• Exercise aim: Reproduce everything from the line containing "The height and" down to the end of the entries, word for word. Leave the pictures out of your answer.

## BEGIN Data records

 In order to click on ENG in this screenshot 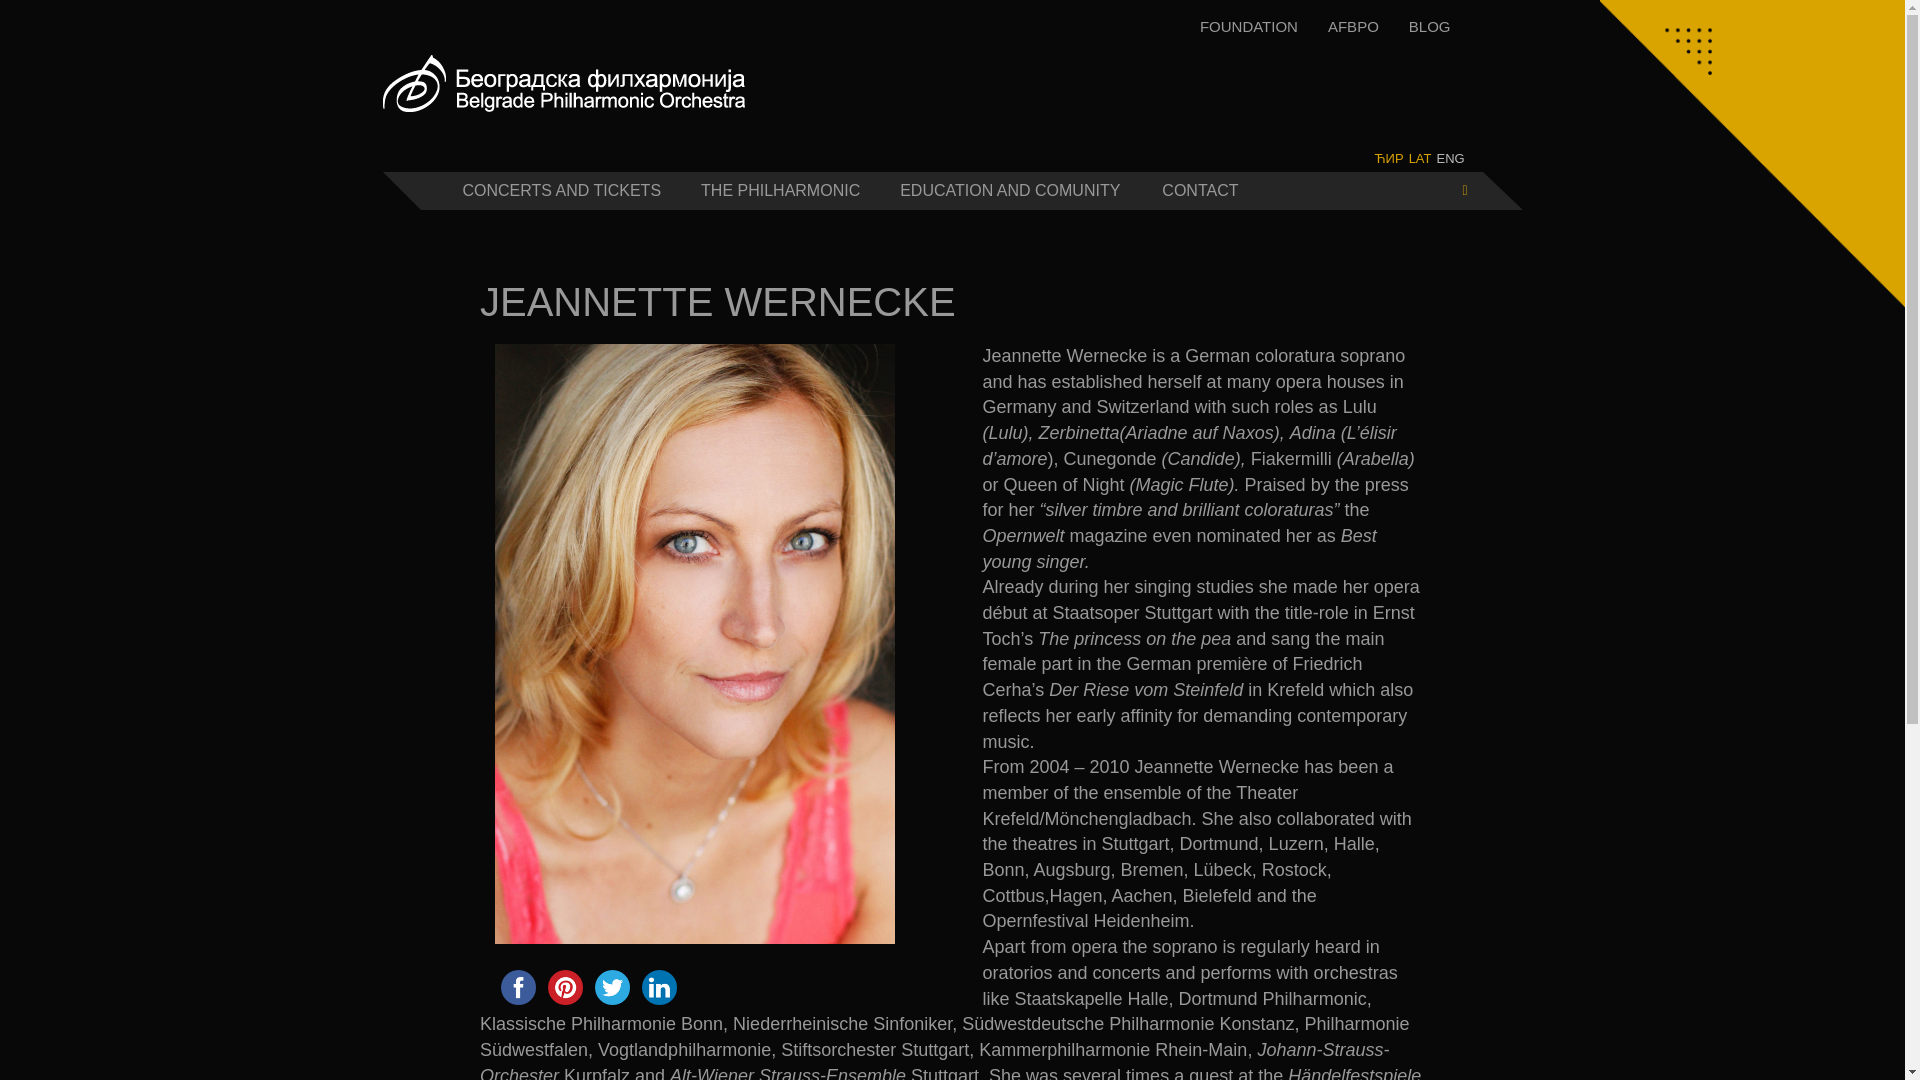, I will do `click(1450, 158)`.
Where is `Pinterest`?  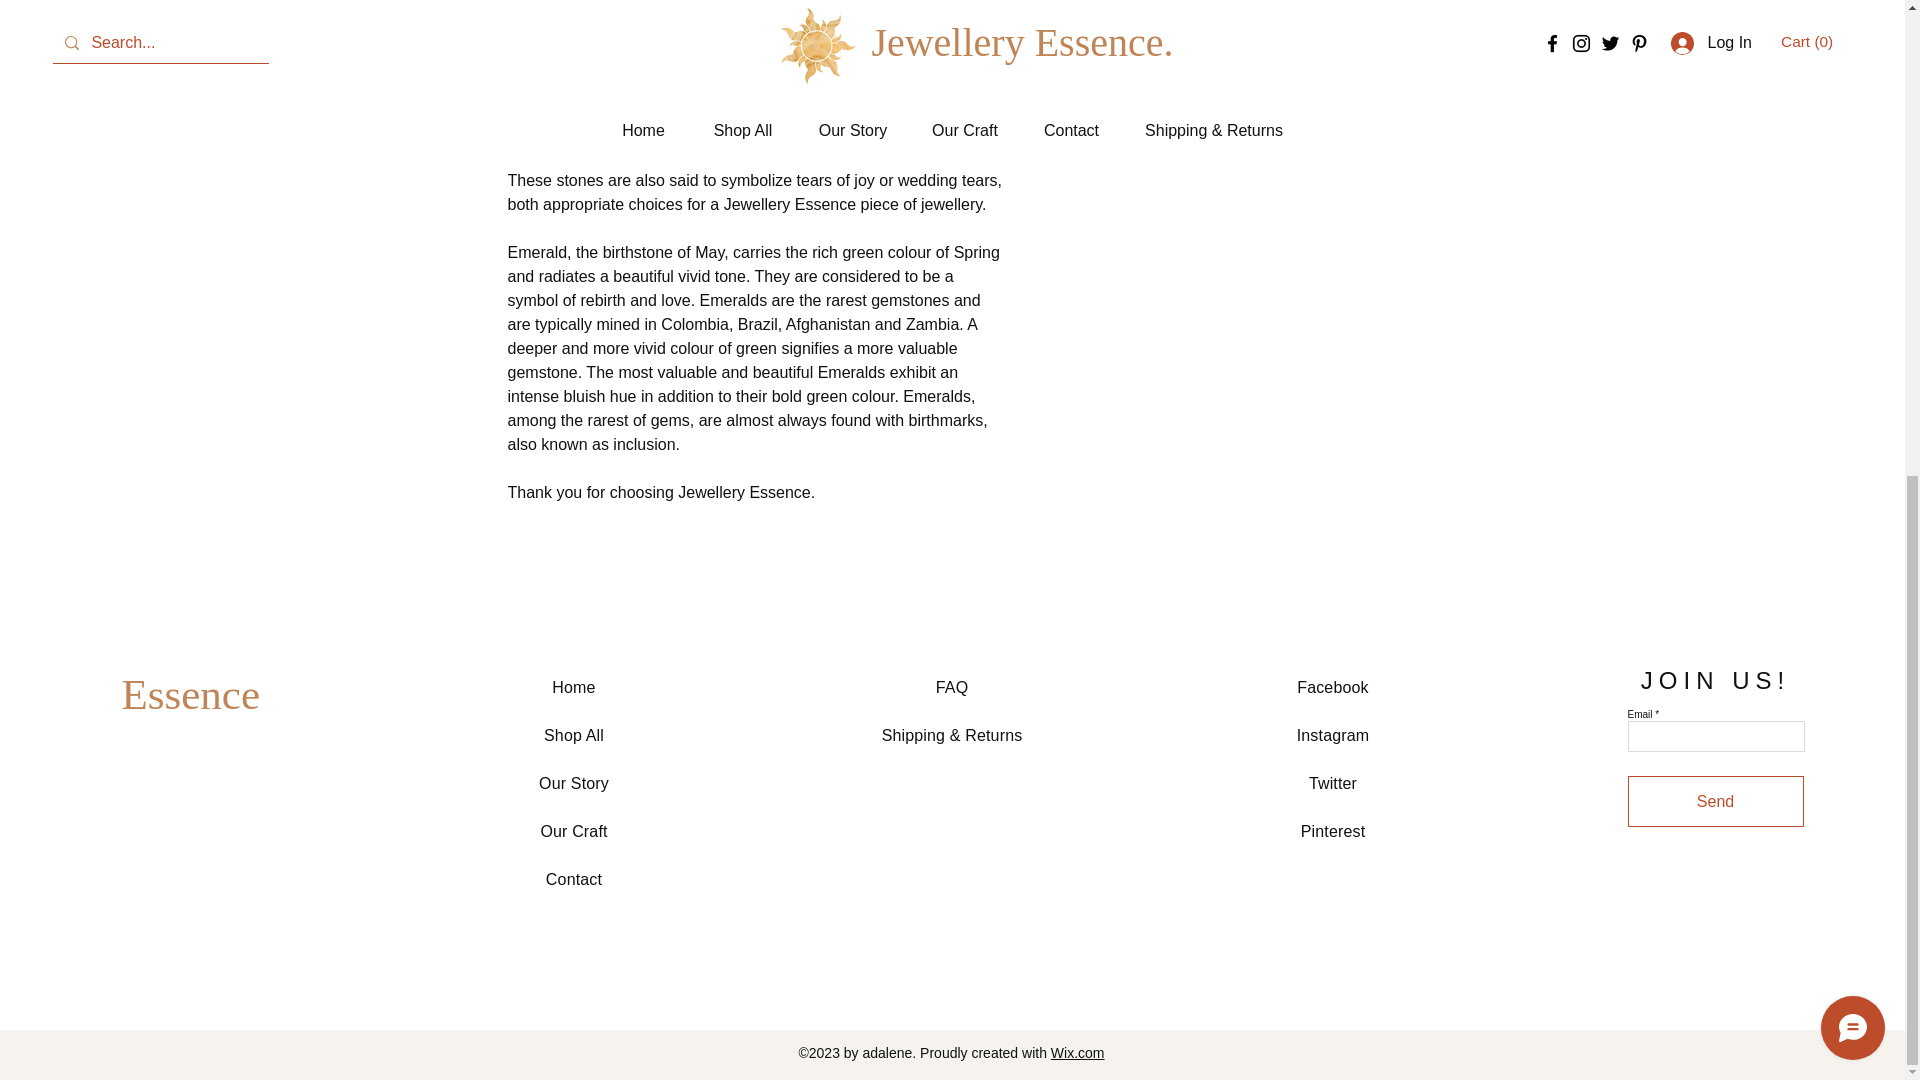
Pinterest is located at coordinates (1333, 831).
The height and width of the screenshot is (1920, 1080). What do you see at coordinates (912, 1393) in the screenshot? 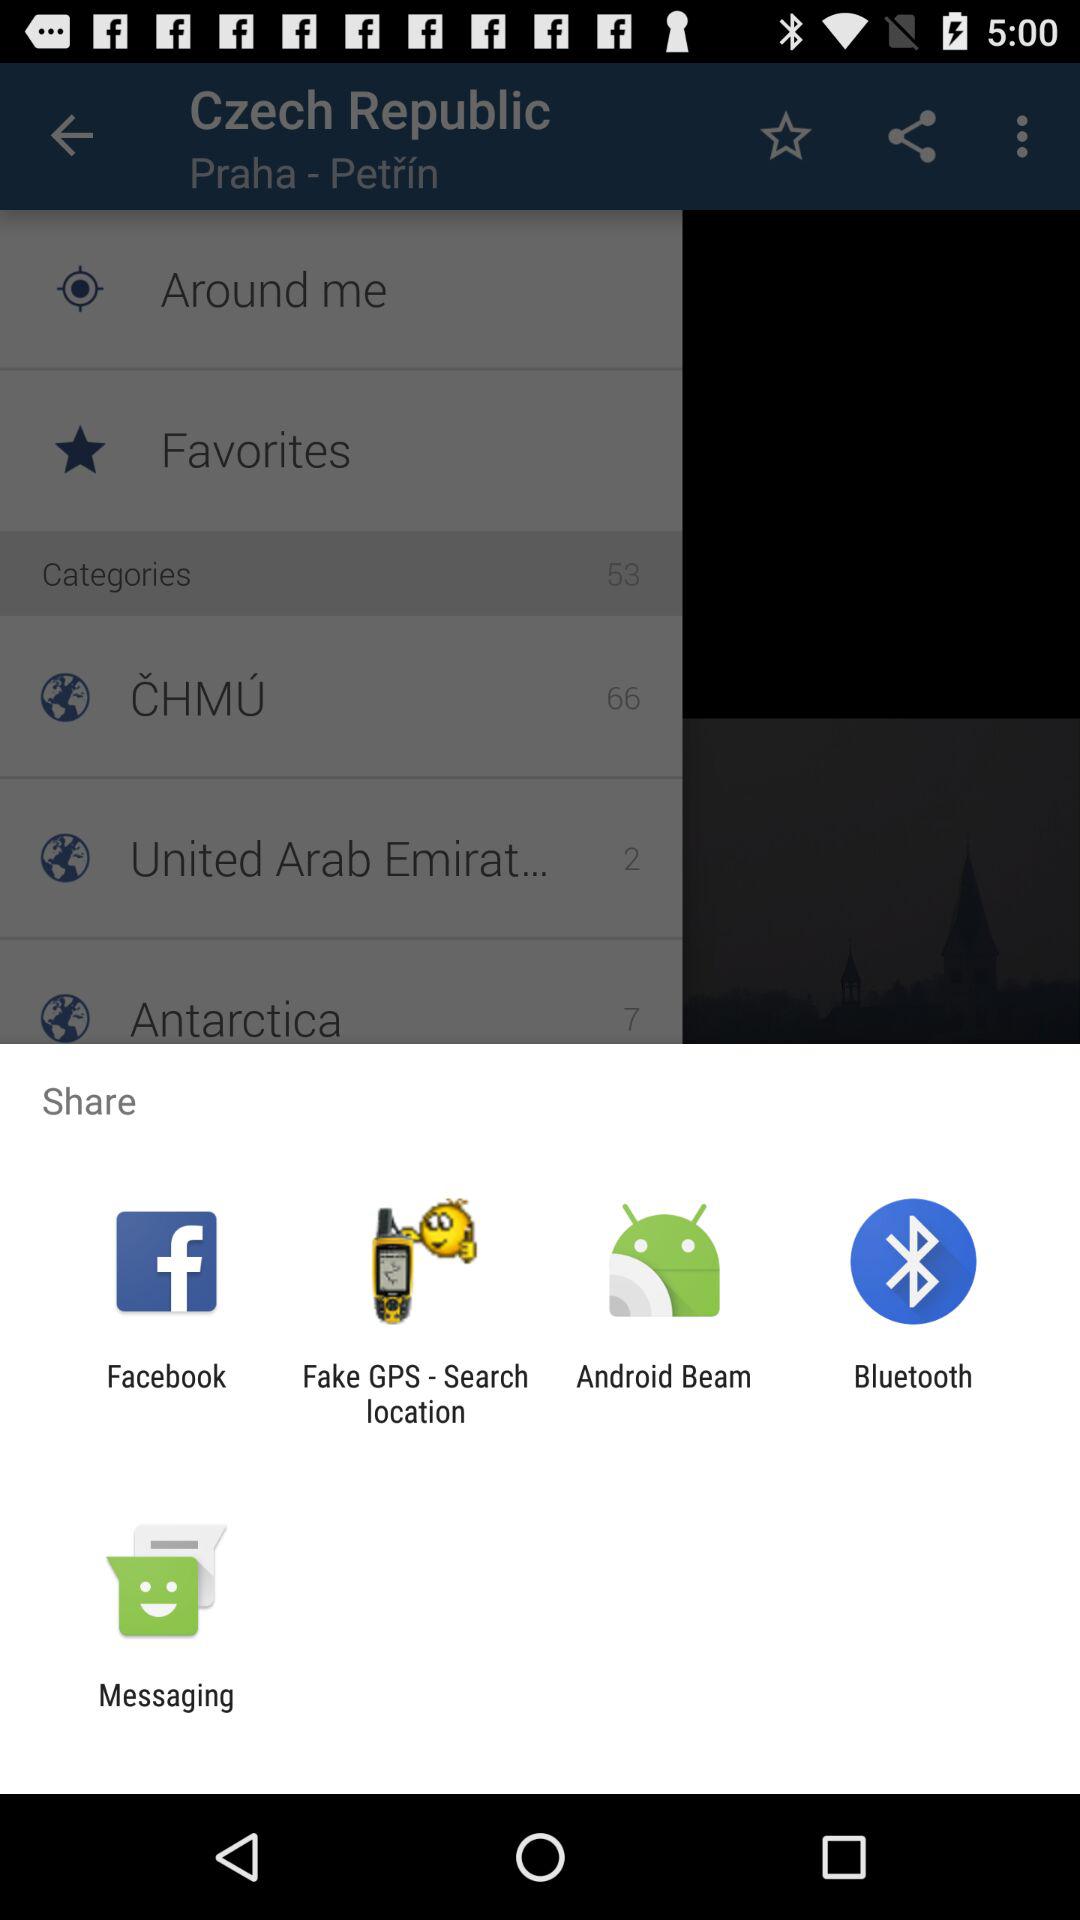
I see `launch the item to the right of android beam item` at bounding box center [912, 1393].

## END Data records

• Answer to the problem:
The height and width of the screenshot is (1920, 1080). What do you see at coordinates (912, 1393) in the screenshot? 
I see `launch the item to the right of android beam item` at bounding box center [912, 1393].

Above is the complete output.